By and large (there are some failures; it's a vast country), this works. The police chief wants to keep his job for the next four years, and the four years after that, so his department has to keep on performing to the satisfaction of the voter. (Also, if he gets voted out, what a career-killer, eh?)

It also, of course, dissolves nationalised central control. A creature like Iain Blair would be impossible with elected police chiefs who serve the voter, not a political master. In fact, as they learn very quickly, their political master is the voter.  



Blogger Croydonian said... 12:06 am

I suppose if I had to summarise my way of looking at the world, and how I want to interact with it, it would be to say that I wish to let the market determine the minutiae of daily life and for voting to determine the bigger issues.

The estranged Mrs C was a teacher in the French state system, and I could (and will...) relate all manner of hair raising tales about l'education nationale, but right now it is late.  



Anonymous Anonymous said... 12:15 am

Verity you could out source vast areas of policing easily . It has often been suggested but is fiercely resisted by the police . I did not mean buying your own personal protection. I was developing PHITCHES point about overpayment of falsely qualifed public sector workers when a company would pay at the level of skill required.


The police do not want to be plodding around like traffic wardens they want to be in helicopters and they do not want a paralell service provider showing them up.

BTW:Just picked up your further lyrics

Swoon.  



Anonymous Anonymous said... 7:17 am

A point to ponder:

Steel used to be a centralised state owned industry
Electricity used to be a centralised state owned industry
Car Manufacture used to be a centralised state owned industry
Coal Mining used to be a centralised state owned industry
Airlines used to be a centralised state owned industry
Telecoms used to be a centralised state owned industry

We used to produce expensive steel, endure regular power cuts, drive cars that kept breaking down, produce the worlds most expensive coal, we didn't fly at all (unless we were rich) and a new telephone line took 6 months to install.

So we learned a lesson.
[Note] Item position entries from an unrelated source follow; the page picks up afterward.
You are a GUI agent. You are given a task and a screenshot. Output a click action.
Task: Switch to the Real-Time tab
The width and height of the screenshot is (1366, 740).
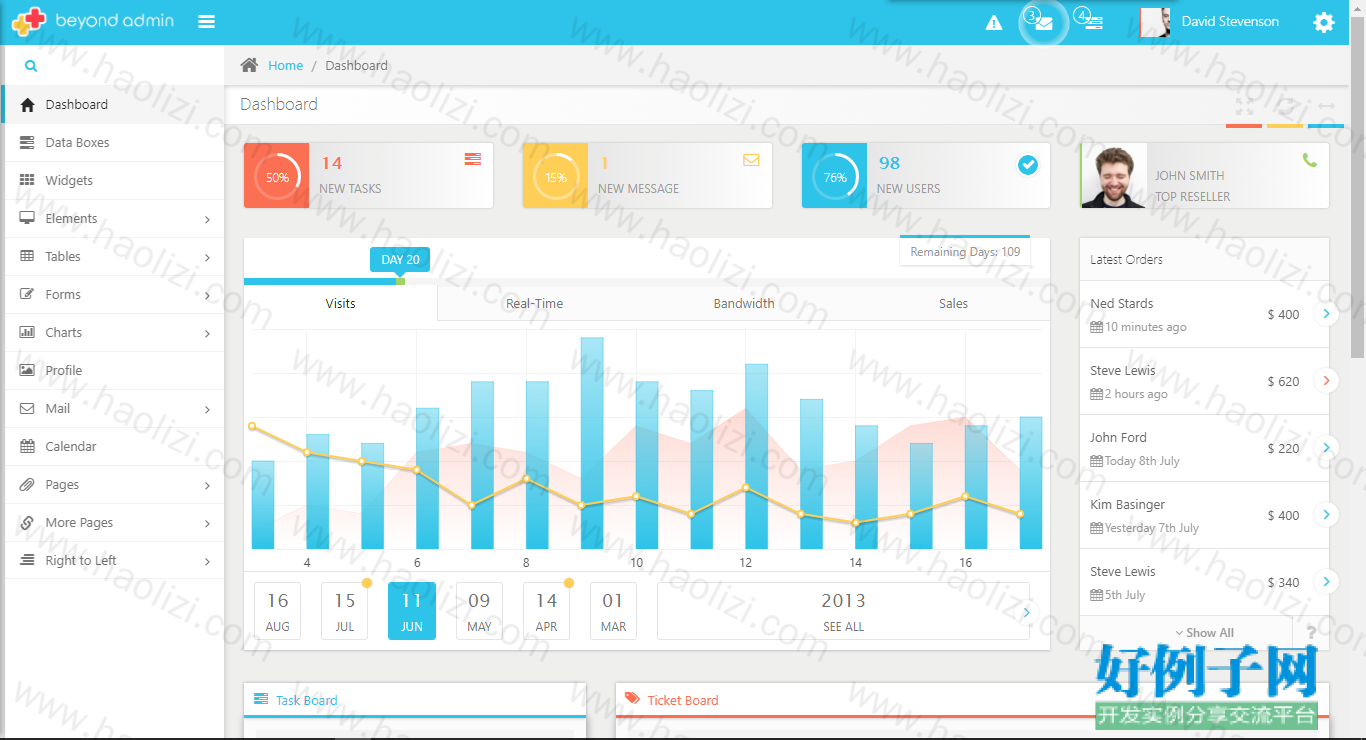pyautogui.click(x=534, y=303)
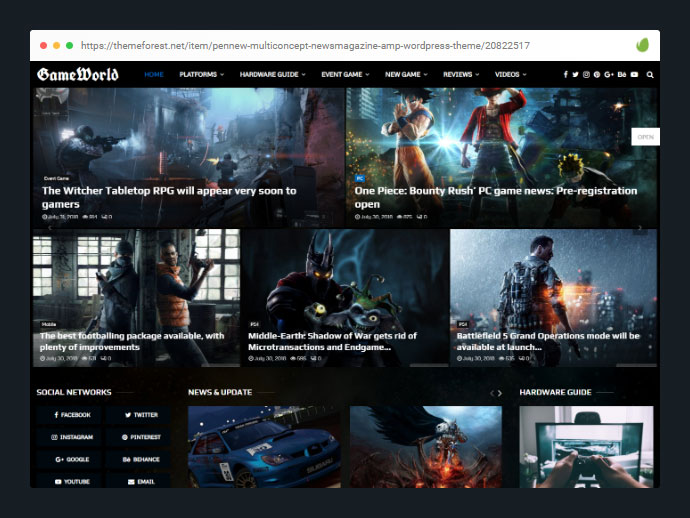Screen dimensions: 690x518
Task: Click the Pinterest social network button
Action: click(141, 437)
A centralised state owned industry does not perform.

With all due respect to those working in these sectors, not one of them is as complex as health care, and none is as important as Education.

So why do we still manage the two things most important to us, using a system of management that we learned doesn't work over 30 years ago?  
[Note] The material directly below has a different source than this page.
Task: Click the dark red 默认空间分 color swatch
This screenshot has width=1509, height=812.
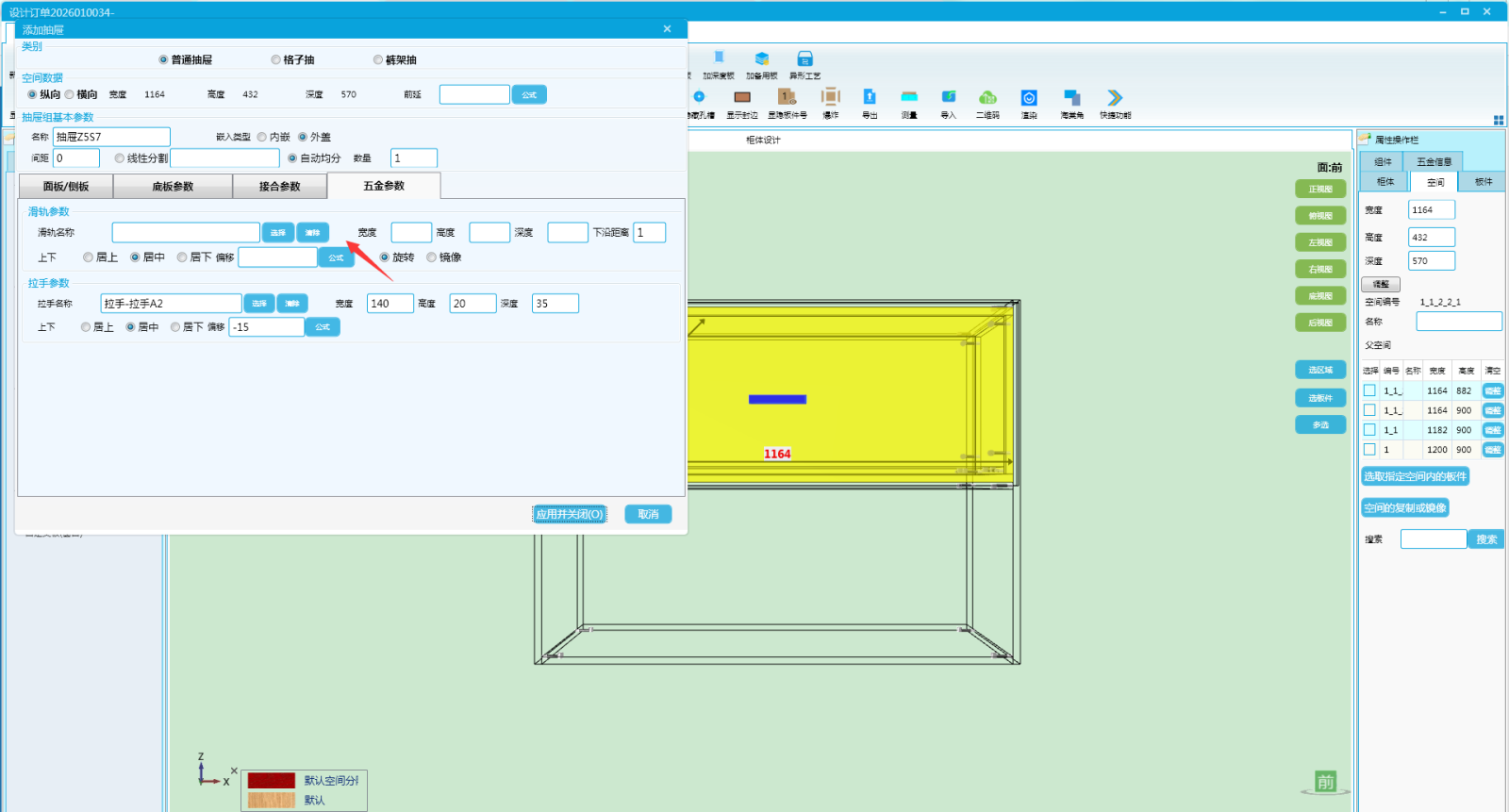Action: (272, 781)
Blogger Rigger Mortice said... 10:52 am

someone earlier sadi the NHS 'seems to be run for the benefit of the staff not the patients' and they were right.Full stop.  
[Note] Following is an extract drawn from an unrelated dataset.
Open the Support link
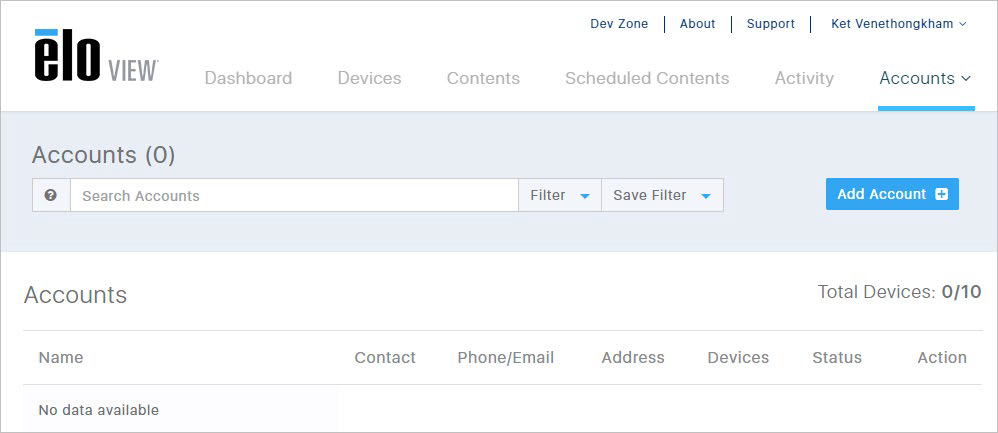This screenshot has height=433, width=998. [771, 24]
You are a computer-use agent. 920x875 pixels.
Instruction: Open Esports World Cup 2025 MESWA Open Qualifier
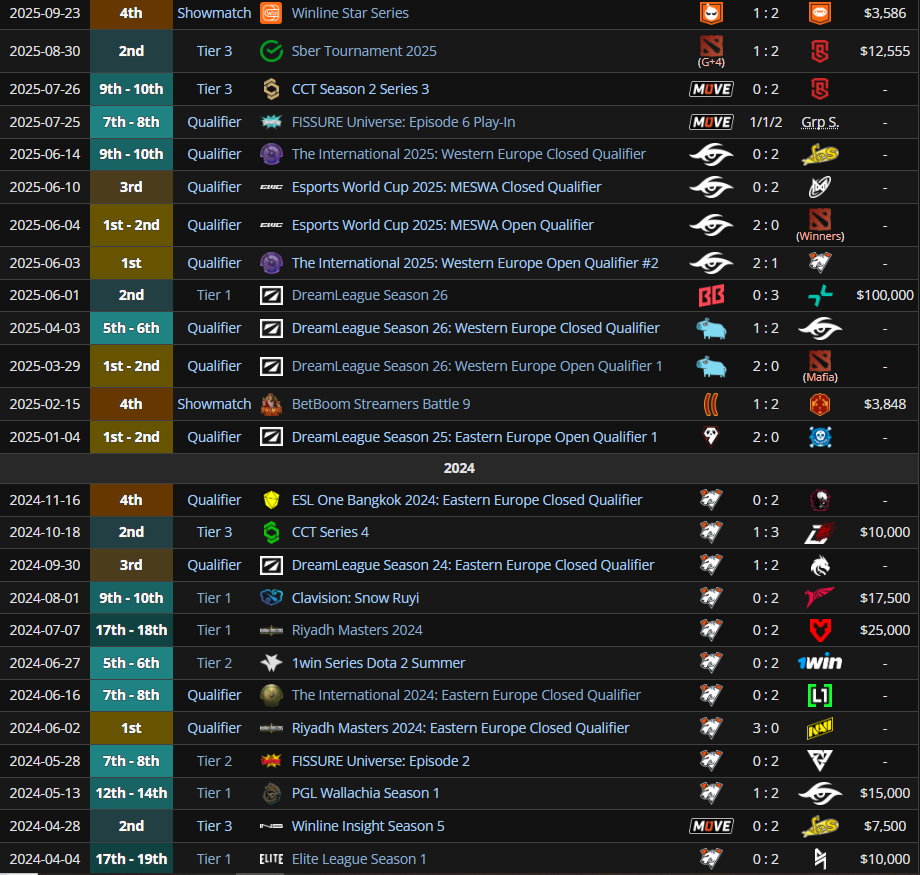tap(442, 225)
Blogger Rigger Mortice said... 10:52 am

oh and Serf,as ever,you're on the money  



Anonymous Anonymous said... 11:22 am

someone earlier sad the NHS 'seems to be run for the benefit of the staff not the patients' and they were right.Full stop.

just as the coal industry was run for the miners, and the car industry for the workers.

Its an inescapable result of any state run operation.  



Anonymous Anonymous said... 3:19 pm

So how would we solve the policing problem without abandoning people who couldn't pay?

A thought, there really should be very few people who couldn't pay if we insisted everyone get a job. (This would also cut down on the fictional "need" for immigrants.)

When I lived in Texas, they closed the whole department I worked in in one of the big banks. We were all down at the unemployment office the following morning, exchanging tips. In Texas, you only get unemployment for eight weeks. Then you're off the public purse and on your own. I asked the man behind the counter what happened if one hadn't found a new job by then and he said, "Oh, most people seem to manage. They may take something and keep on looking, but they manage." Pragmatic.  



Anonymous Anonymous said... 3:25 pm

So how would we solve the policing problem without abandoning people who couldn't pay?

Lynch mobs!
It used to work and could work again.